Porque cuando una autoridad pública —en este caso los ministros de la Corte— participa activamente en una ceremonia religiosa, está enviando un mensaje simbólico que rebasa lo estrictamente cultural. El rito no fue una exposición museográfica ni un acto académico, sino un acto de consagración espiritual. Y si la laicidad consiste en la neutralidad del Estado frente a toda confesión, ¿por qué la tolerancia se ejerce sólo con algunas expresiones religiosas, mientras que con otras se aplica una censura tajante?

Hace apenas unos días, el presidente de la Comisión Permanente del Congreso censuró a legisladores católicos por el simple hecho de mencionar a Dios en el recinto parlamentario. La crítica fue inmediata: “eso no es compatible con el Estado laico”. Pero, en contraste, ¿qué diferencia hay entre esa oración y la ceremonia de Cuicuilco? En ambos casos se trata de ritos religiosos.
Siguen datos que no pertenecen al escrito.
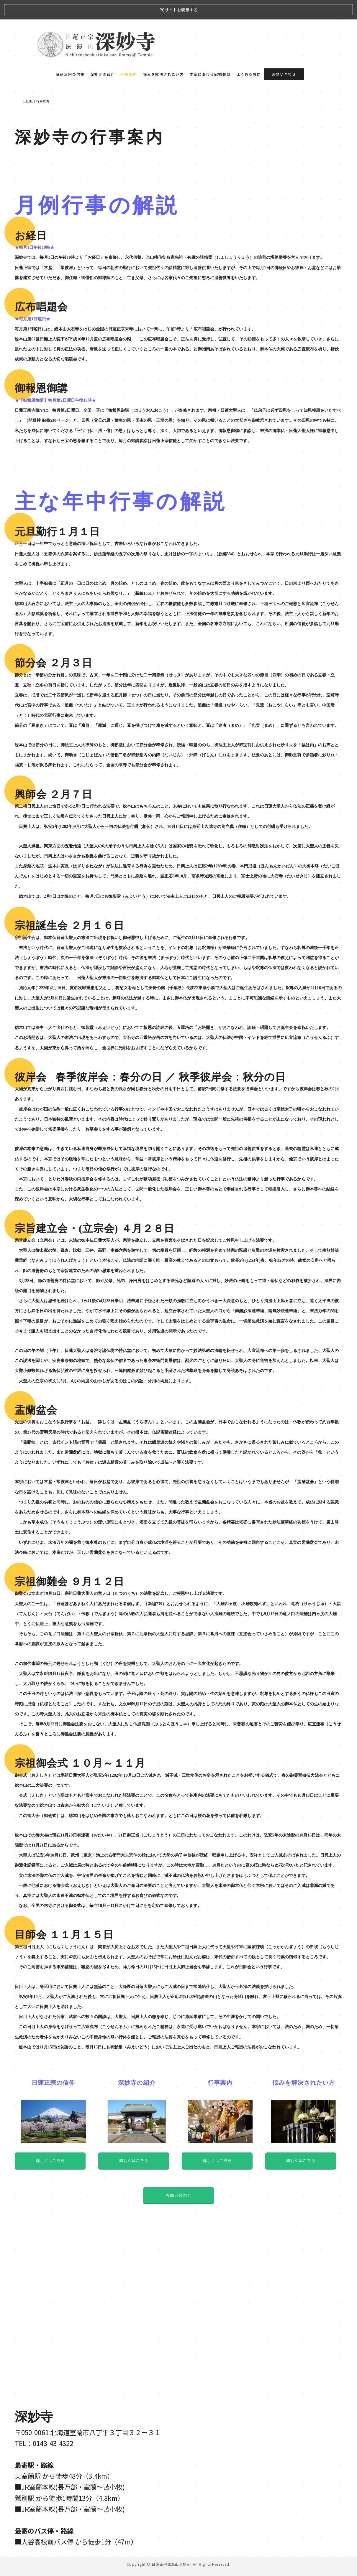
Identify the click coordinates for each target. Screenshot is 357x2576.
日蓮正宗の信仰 (70, 54)
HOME (28, 82)
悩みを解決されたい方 (163, 54)
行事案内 (129, 54)
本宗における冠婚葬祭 (210, 54)
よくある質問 (249, 54)
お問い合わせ (284, 54)
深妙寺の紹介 (102, 54)
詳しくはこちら (50, 2219)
La diferencia parece ser qué religión es aceptada y cuál resulta incómoda para el poder político.

No se trata de oponerse al reconocimiento de las culturas indígenas ni de sus expresiones espirituales, que forman parte de la riqueza de México. Se trata de recordar que el Estado laico no es un Estado antirreligioso ni un Estado que privilegia unas creencias sobre otras, sino un marco de neutralidad donde las instituciones del gobierno no deben identificarse ni comprometerse con un credo en particular.

Si se censura la fe católica en nombre del Estado laico, pero se promueven ceremonias de religiosidad indígena en los más altos niveles del poder, lo que se está configurando no es laicidad, sino discriminación religiosa selectiva. Y eso abre una grieta peligrosa: la de usar el discurso de la laicidad como arma ideológica, no como principio de convivencia democrática.

En un país tan plural como México, el verdadero Estado laico debería garantizar dos cosas: que ninguna religión se imponga desde el poder, y que ninguna sea marginada ni ridiculizada en la esfera pública. La pregunta, entonces, sigue en pie:

¿Dónde quedó el Estado laico, cuando se condena a unos y se exalta a otros?